Эпштейн Михаил Наумович

XI. Познание

 

 

На примере Оли сейчас ясно видно, насколько «брать», «знать» и «любить» первоначально неразделимы. Как познание — присвоение глазами, так наслаждение — дальнейшее познание…

 

1

Не слишком ли далеко я возвращаюсь в свое прошлое и забегаю в ее будущее, в те времена, когда мы были или будем врозь? А ведь главное то, что мы сейчас вместе: встретились, пересеклись из непостижимых далей. Мне бы внимательнее вглядываться в то, что есть, вбирать этот цельный опыт, укрепляясь им для будущего, а не омрачать своими предчувствиями настоящее. «Что имеем, не храним, потерявши — плачем» — это хоть и грустный ход событий, но все-таки естественный. А я взялся плакать о том, что имею, — верный способ все потерять, причем по собственной вине.

В Оле еще слито сейчас то, что потом начнет раздваиваться: познание и любовь, «я» и «другие»… И не в этом ли моя задача: сберегать Олино в себе — для нее же, до той поры, как понадобится ей все отнятое и растраченное временем. Стать копилкой-зеркалом, чтобы отсвет, когда-то ею на меня брошенный, через годы ответным бликом на ней заиграл.

 

2

На примере Оли сейчас ясно видно, насколько «брать», «знать» и «любить» первоначально неразделимы. Вертит в руках незнакомую вещицу, внимательно разглядывает ее, пробует на вкус — и наконец, возымев доверие и желание, запихивает в рот, укладывает на мягкое ложе языка, чтобы насладиться ею сполна.
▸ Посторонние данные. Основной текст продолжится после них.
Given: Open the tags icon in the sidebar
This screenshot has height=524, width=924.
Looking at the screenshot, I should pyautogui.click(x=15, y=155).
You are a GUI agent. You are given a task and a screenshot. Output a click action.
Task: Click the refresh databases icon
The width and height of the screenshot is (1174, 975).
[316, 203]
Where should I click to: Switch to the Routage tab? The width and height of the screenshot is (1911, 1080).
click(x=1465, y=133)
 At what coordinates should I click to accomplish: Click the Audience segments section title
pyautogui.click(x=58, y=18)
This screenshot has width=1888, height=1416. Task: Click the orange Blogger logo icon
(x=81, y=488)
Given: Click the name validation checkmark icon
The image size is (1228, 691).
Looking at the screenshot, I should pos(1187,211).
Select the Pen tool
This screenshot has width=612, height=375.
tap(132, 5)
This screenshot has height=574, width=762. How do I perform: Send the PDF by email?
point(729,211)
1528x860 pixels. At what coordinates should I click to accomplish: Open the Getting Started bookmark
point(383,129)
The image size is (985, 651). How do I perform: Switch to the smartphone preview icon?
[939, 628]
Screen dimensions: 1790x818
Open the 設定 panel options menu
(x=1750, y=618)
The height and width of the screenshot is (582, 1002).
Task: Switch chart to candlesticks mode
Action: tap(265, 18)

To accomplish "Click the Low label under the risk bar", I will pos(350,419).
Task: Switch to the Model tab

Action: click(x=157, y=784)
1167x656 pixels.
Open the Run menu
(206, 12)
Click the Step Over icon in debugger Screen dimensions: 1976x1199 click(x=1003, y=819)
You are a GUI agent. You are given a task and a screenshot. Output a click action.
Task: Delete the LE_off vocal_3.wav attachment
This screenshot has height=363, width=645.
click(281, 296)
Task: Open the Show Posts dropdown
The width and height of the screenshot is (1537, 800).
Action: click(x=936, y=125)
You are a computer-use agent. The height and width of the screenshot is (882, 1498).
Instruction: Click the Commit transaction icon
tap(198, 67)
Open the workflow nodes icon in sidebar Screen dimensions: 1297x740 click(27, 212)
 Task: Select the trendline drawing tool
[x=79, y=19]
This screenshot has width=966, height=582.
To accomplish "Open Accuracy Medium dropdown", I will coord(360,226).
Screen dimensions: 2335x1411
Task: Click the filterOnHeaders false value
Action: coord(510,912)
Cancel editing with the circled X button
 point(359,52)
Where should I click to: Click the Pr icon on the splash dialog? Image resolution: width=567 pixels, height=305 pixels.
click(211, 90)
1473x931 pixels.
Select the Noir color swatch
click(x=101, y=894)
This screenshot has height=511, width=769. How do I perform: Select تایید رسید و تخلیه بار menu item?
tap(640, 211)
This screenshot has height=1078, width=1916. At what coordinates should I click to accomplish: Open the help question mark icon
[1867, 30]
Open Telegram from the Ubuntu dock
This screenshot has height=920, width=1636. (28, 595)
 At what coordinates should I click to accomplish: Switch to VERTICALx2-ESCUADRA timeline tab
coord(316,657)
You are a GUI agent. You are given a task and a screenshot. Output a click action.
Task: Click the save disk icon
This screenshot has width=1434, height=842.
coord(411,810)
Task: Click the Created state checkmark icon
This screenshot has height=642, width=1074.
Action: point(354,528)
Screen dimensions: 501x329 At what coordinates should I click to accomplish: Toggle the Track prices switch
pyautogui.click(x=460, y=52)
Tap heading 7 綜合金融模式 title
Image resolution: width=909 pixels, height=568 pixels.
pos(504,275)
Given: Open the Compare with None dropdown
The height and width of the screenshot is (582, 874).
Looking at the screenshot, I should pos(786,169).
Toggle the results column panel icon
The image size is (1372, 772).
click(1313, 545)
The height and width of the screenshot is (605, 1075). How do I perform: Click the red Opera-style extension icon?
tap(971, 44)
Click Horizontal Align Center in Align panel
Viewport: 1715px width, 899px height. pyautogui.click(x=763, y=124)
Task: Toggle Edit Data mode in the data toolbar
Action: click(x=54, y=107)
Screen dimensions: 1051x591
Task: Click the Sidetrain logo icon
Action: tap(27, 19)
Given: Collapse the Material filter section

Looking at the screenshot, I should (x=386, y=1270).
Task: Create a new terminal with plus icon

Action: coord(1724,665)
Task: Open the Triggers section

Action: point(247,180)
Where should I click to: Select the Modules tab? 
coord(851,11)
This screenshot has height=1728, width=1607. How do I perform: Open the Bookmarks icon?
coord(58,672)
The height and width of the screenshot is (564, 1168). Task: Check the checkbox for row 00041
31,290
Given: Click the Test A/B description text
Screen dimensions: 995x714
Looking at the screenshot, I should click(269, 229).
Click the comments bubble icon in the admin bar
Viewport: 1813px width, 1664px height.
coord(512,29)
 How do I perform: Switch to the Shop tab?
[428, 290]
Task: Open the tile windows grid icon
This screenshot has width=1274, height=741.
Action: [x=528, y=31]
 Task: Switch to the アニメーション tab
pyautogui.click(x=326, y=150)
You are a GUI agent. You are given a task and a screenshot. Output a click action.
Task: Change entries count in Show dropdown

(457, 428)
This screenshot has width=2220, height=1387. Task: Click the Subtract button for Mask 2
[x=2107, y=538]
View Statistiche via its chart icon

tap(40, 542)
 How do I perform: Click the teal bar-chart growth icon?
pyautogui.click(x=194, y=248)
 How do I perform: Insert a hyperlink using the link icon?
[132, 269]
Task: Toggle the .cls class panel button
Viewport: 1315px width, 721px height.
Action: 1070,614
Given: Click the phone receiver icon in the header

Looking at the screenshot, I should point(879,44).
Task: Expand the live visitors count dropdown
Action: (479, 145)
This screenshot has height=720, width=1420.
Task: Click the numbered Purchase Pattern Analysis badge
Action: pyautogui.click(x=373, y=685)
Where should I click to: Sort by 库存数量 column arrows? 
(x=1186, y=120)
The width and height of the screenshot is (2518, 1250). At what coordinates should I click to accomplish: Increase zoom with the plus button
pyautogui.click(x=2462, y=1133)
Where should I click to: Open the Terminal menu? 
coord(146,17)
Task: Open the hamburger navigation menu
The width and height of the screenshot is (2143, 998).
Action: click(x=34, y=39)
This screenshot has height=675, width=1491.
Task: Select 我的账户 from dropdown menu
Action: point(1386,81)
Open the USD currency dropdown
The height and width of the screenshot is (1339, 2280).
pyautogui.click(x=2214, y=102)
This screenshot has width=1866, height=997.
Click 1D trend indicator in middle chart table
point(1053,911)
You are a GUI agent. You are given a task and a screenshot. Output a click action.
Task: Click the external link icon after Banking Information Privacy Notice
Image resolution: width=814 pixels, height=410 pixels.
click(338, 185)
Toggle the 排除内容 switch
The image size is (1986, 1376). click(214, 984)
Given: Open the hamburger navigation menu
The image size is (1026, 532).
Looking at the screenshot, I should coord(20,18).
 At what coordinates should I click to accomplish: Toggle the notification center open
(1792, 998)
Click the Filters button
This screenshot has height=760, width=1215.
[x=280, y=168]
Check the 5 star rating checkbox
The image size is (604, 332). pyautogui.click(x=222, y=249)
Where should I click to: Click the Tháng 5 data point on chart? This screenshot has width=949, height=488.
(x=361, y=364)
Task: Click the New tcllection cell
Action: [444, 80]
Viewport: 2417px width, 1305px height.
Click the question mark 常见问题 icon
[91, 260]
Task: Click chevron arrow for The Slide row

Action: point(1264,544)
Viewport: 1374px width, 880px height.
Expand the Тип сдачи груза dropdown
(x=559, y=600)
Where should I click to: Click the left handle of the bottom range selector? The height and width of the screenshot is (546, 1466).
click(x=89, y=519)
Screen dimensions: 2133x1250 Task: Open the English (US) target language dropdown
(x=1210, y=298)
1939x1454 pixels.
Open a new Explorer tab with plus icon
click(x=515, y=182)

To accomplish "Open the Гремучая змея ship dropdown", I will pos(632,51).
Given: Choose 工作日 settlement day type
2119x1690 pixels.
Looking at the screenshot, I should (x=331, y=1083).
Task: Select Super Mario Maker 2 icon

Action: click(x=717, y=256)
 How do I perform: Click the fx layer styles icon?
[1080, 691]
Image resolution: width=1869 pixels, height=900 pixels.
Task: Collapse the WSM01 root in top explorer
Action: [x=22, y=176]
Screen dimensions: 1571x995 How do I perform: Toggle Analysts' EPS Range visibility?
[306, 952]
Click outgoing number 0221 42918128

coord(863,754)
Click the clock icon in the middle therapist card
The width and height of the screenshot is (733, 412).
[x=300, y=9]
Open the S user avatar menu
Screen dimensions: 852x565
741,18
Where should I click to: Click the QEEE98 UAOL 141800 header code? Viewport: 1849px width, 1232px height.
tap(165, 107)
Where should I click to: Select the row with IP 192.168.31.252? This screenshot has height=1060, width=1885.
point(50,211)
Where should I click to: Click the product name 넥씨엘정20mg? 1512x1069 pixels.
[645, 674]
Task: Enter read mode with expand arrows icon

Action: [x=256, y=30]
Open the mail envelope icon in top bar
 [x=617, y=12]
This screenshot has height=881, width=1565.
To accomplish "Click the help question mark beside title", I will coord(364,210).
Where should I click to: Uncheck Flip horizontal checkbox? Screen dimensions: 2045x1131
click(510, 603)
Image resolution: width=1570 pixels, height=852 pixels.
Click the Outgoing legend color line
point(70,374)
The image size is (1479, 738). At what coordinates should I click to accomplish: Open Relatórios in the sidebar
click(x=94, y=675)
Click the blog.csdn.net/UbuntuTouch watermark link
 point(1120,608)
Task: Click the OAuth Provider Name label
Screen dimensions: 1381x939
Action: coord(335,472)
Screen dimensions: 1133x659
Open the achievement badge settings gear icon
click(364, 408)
Как познание — присвоение глазами, так и наслаждение — дальнейшее познание, только уже глубинами плоти.

У взрослых эта общность удержалась только в словесном обозначении: взять = познать = любить щину. У ребенка же один непрерывный ход втягивания и освоения. Все то, что впоследствии разделится на утилитарную деятельность, теоретическое созерцание и эротическое наслаждение, — здесь также преемственно, как рука, берущая вещь, глаз, ее разглядывающий, и рот, ее смакующий. В прямом и обратном порядке это повторяется десятки раз на дню. Вот и сейчас: подползла к моей пишущей машинке, поставленной на диван, постучала по клавишам, прильнула ртом к округло-ребристым формочкам, упиваясь гладкой вогнутостью, ласкающей язык…

Причем, вынимая вещь изо рта, чтобы вновь поднести ее к глазам, она и смотрит на нее как-то уже по-новому, с вкрадчивым любопытством, словно проверяя сладострастное ощущение от нее. Изведанная в сокровенной близи, во влажной неге — какова она теперь на взгляд и на ощупь?

И так, чередуя познание рукой, взглядом и языком, ребенок испытывает вещь во всех ее свойствах. И пусть не противопоставляют одно другому — теорию и практику, эрос и гносеологию, бескорыстное познание и вещественное присвоение и т. п. Это от природы разные грани одного постижения: взять — осмотреть — вкусить…

 

3

Но дальше черед — проглотить. Путь желания — от хватающей руки, через глаз и язык — ведет дальше, в пищевод и желудок.

Сколько раз и с какими вещами — листиками, бумажками, допускаю, что и камешками, — Оля довела свои любовные отношения до естественного предела, мы не знаем, и слава Богу: так спасаемся мы в родительское неведение, не дожив еще до ее года. А сколько настоящих тайн нам еще предстоит почувствовать и не узнать, устанавливая для себя черту запрета, добровольно обходя те опасные места, где воля ребенка упирается сама в себя или возлагается на Бога.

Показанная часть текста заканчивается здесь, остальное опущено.